The good news! I had an impromptu girls night at my house (like, texted people two days before and said bring wine and your kids, come for five minutes or an hour, and I did not even clean before they arrived) and sooo many wonderful friends showed up, old and new. It was delightful and I plan on doing it a few times a year.
Friends with kids, I know you understand, and I'm thankful for you. Friends without kids, thank you for showing up for me when possible, and for being there even when I forget to text you back. Friends who've moved on, I totally get it because new parent friends are challenging.
GROWTH: Writing the kind of stories I want and need to tell.

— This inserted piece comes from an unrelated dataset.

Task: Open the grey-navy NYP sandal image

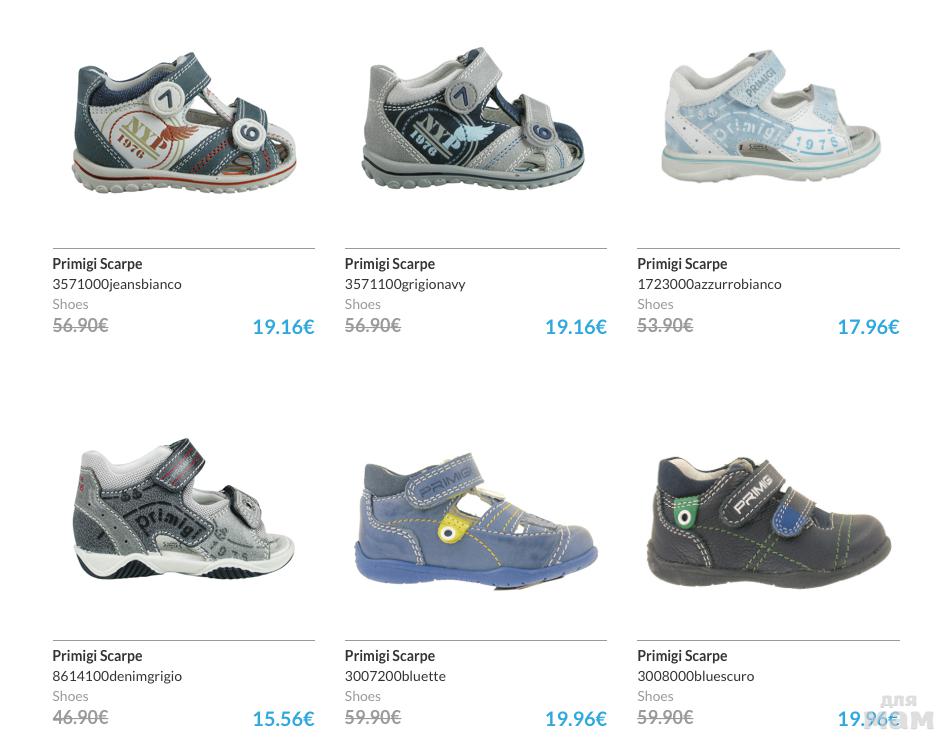Action: 473,118
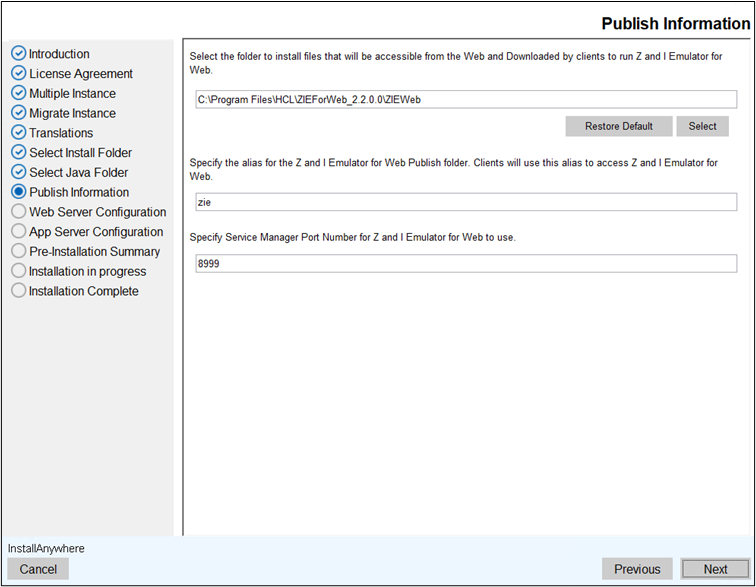Click the Web Server Configuration step circle
This screenshot has width=756, height=587.
pos(18,211)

In April, I picked up a new freelance client, which has been awesome. I now have two regular clients, which keeps me at 10-15 pieces a month, plus the ongoing pitching of side articles and stories more on the personal side. All of which has got me thinking about the type of writing I want and need to do. I would not say what I'm currently writing, in terms of freelancing, always falls in that category, but the cool thing about writing is that you never know where it'll lead or what you'll learn. I've written on topics ranging from female investors to elliptical machines to leadership models to small talk to meditation. I really like the creative variety, most of the time, and the extra paycheck has been sweet for decimating some debt and adding to our travel and house project funds.

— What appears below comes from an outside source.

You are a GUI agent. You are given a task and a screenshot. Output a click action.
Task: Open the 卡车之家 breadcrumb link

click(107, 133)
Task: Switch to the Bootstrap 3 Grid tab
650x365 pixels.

Yet. If I'm not careful, this is also the type of work that could continually distract me from writing bigger and better pieces. My hope is that it guides me in this direction instead, but I know myself: I am good at being busy. Hell, I work full-time in addition to freelancing. It will forever be hard to find time to write, and if I fill up those pockets with listicles and "X ways to ABC" (which can be fun to write, don't get me wrong), I may never, you know, finish my book proposal.
At this junction, I don't know if I'll ever be the type to go full-time freelance and try to make a living with writing. I like the structure of a 9-5, particularly the one I have right now. And I like that having a full-time job means I can be picky about what I write, when and for who. But finding the balance of picking up gigs because I can versus pushing for what I want is tricky.

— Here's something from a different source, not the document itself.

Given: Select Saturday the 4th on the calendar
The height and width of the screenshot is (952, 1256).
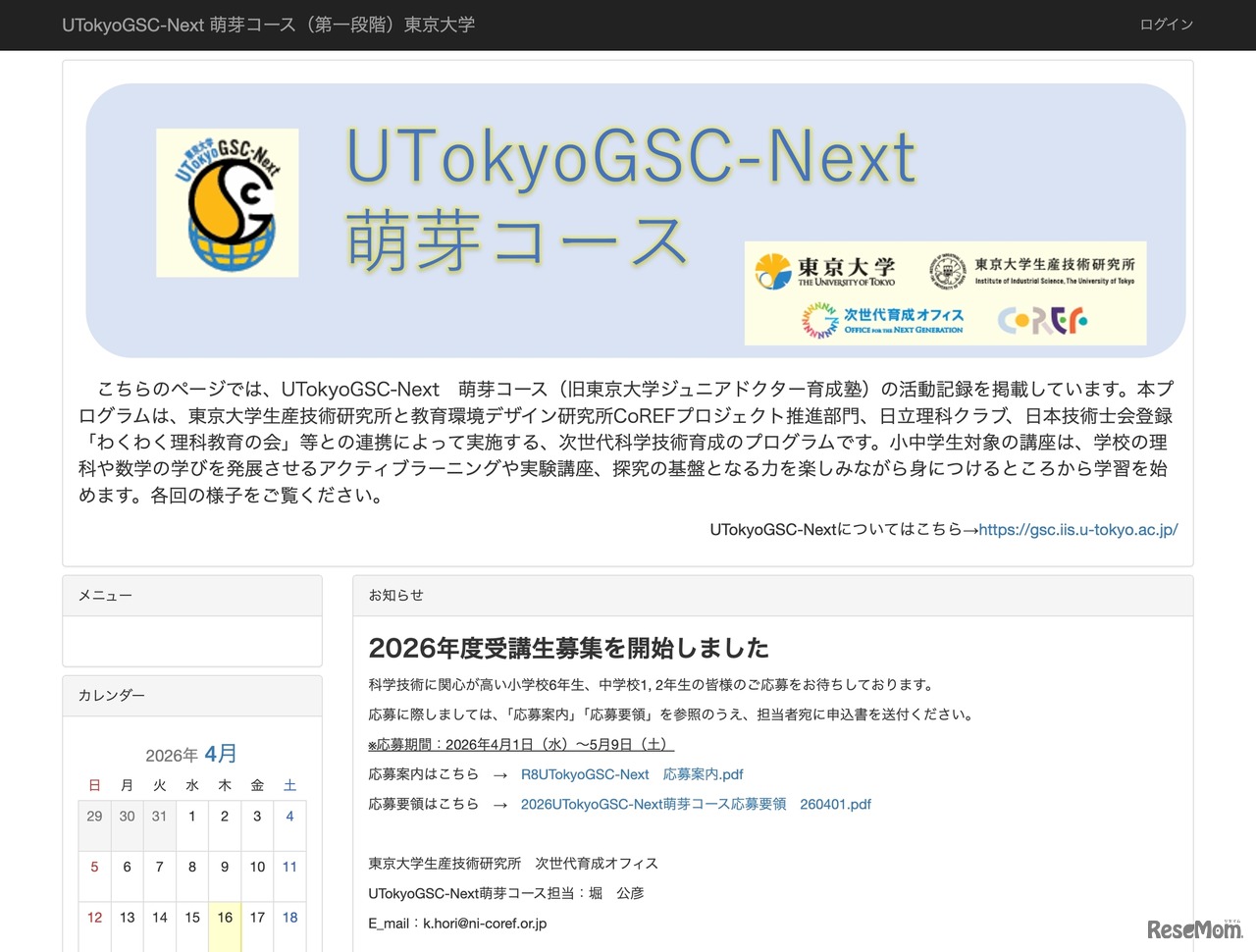Looking at the screenshot, I should [x=289, y=816].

One last thought about freelancing: PITCHING IS SO EXHAUSTING GAHHHH. I admire those of you who do it 24/7. #hustlers
HUMOR: Laughing more at work.
Between a major speech deadline for our CEO, a massive leadership event and a big move for our whole team to a new office, I spent the past two months in werk-werk-werk mode. It all went very well; however, I'm ready to have a little more fun at work versus constant process/execution mode. Harder than it sounds, particularly when you're managing a small team. (Somebody always has to be the "boss," right?) I'm hoping summer ushers in productivity and lightheartedness.
SOLITUDE: Waking up earlier.
My husband has a love/hate relationship with my alarm system . . . because I set my alarm for 5 a.m. almost every day and right now my record is maaaaaybe 1/5 per week? I completely understand his annoyance. Waking up early is so hard for me. It is also the most optimal quiet time. We've set a joint intention to do 5 a.m. reading/writing mornings a few times a week, so we'll see how that goes. (It happened today, and so did this blog post, so yay!) If you've got great waking up early tips, especially as a parent, lemme know!